# 25.00 on craigslist



## walter branche (Jun 23, 2015)

bought by me


----------



## sm2501 (Jun 23, 2015)

what a bargain!


----------



## rollfaster (Jun 23, 2015)

No kidding. Someone better jump quick.


----------



## Melissamp99 (Jun 23, 2015)

Where is this 

Sent from my SM-G920V using Tapatalk


----------



## fordmike65 (Jun 23, 2015)

I believe Walter has already purchased this bike


----------



## rollfaster (Jun 23, 2015)

rollfaster said:


> No kidding. Someone better jump quick.




Sorry. I didn't notice you bought it. Great buy though, Congrads.


----------



## Melissamp99 (Jun 23, 2015)

No kidding!

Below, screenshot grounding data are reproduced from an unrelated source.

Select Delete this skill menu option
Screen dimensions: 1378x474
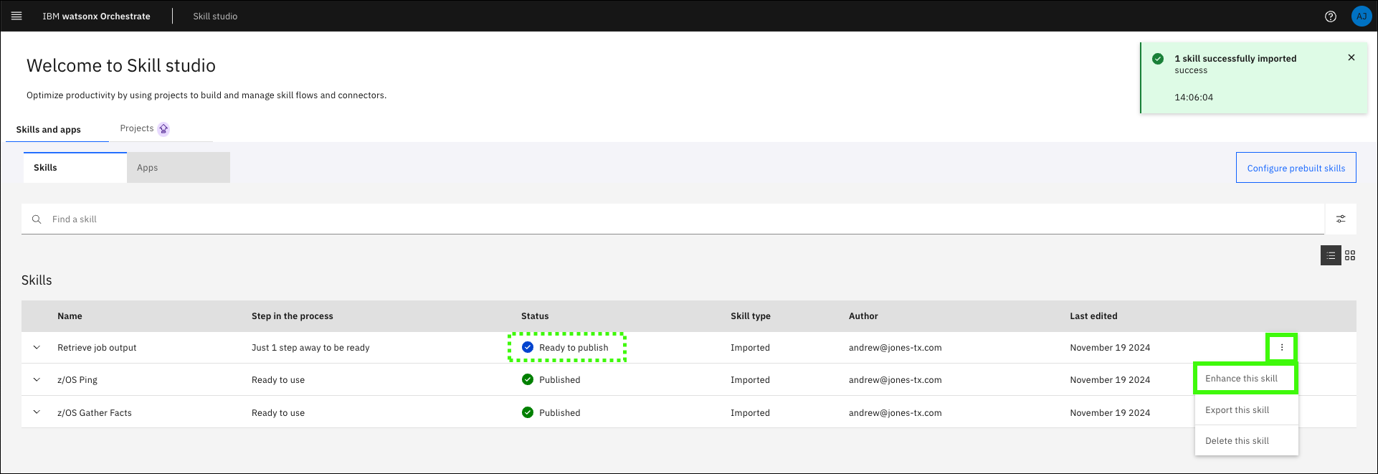[x=1237, y=441]
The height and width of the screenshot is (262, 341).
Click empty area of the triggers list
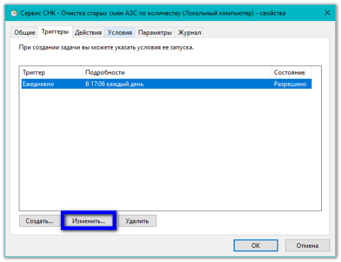click(x=165, y=148)
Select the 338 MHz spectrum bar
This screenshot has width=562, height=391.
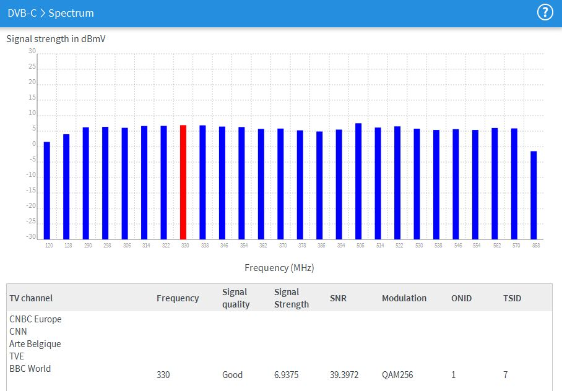[202, 182]
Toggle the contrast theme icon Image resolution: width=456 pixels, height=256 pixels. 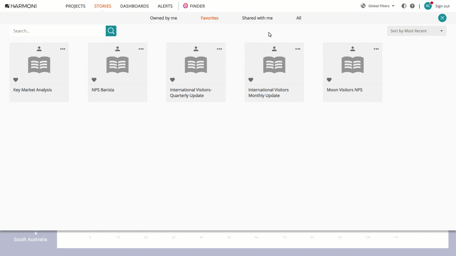pos(404,6)
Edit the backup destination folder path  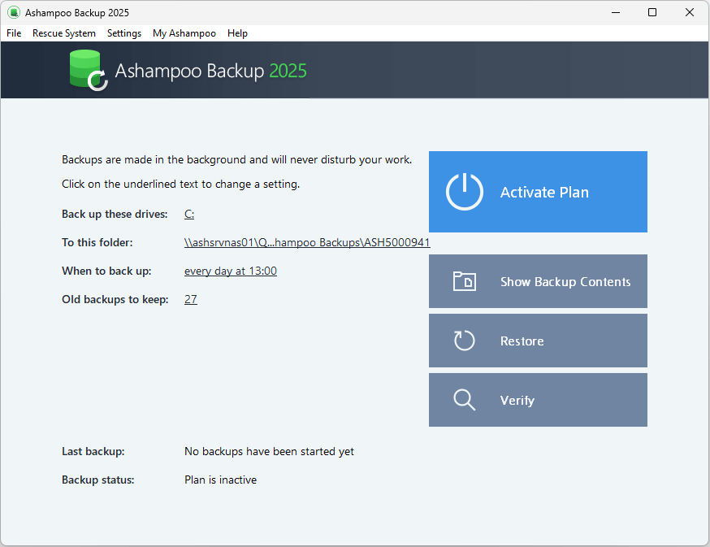pos(307,242)
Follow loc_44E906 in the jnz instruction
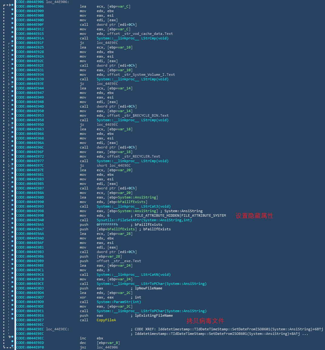Screen dimensions: 325x350 click(x=107, y=347)
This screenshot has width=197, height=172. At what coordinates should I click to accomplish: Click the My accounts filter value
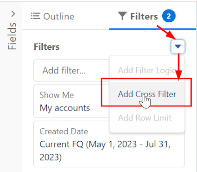[65, 108]
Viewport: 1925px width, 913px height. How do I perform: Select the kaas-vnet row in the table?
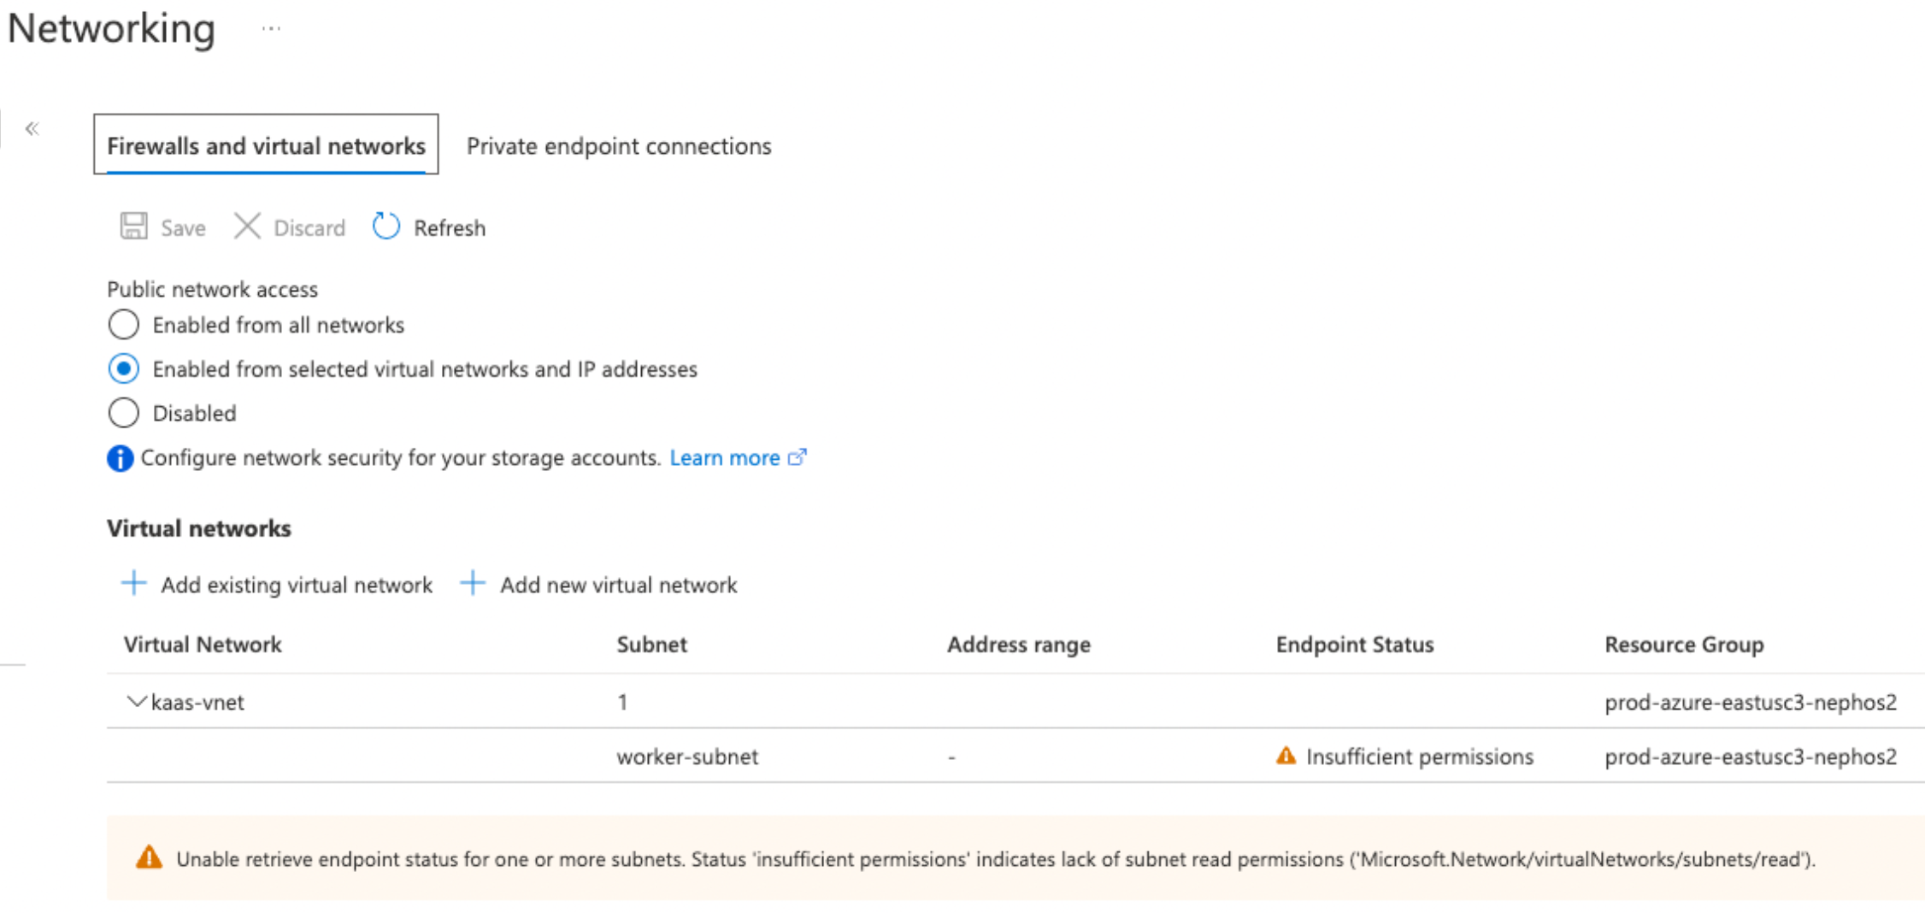pos(197,701)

Great grab! 

Sent from my SM-G920V using Tapatalk


----------



## Ozark Flyer (Jun 23, 2015)

Oh heck yea!  A good deal for sure.


----------



## walter branche (Jun 24, 2015)

oct -1st 1964 , has 2 license plates , 1 metal from 69 /70 from winnona minn , and 1 stick on . placed on the rear of the fender , . bike is like a new bike ,k427370


----------



## schwinnman67 (Jun 24, 2015)

Nice score, Congrats!!


----------



## island schwinn (Jun 24, 2015)

If it was a twin straightbar,i would double your money,AND pay shipping.

nice score either way.


----------



## walter branche (Jun 24, 2015)

double my money means nothing to me , i never offered it for sale , and would not offer it for sale here on the interweb , and yes you would pay packing and shipping , that would be 150.00 , thanks for your generous non offer .  wpb


----------



## island schwinn (Jun 24, 2015)

walter branche said:


> double my money means nothing to me , i never offered it for sale , and would not offer it for sale here on the interweb , and yes you would pay packing and shipping , that would be 150.00 , thanks for your generous non offer .  Wpb




it was a joke.jeez,a bit touchy?


----------



## walter branche (Jun 25, 2015)

I got a good chuckle out of it , and hope everyone else did , .thanks for your effort , . i did not realize this CABE was a comic book , or for laughs !!???,,I thought it was for some serious discussion and sharing about the many examples of bicycles, parts -adventures... , maybe they need a joke department , . walter branche , gatherer , seeker of goods ,.


----------



## Goldenrod1 (Jun 25, 2015)

Black doesn't fade!  Keep it nice and it will outlast you.


----------



## walter branche (Jun 25, 2015)

thank you , this bike is very nice , , it has some other paint i will try to remove without destroying any off the original , this bike will be like a brand new bike , i am not a big fan of bikes made from this era ,  i do want to do the right thing , thanks ,  pb


----------



## COB (Jun 25, 2015)

Nice bike Walter!


----------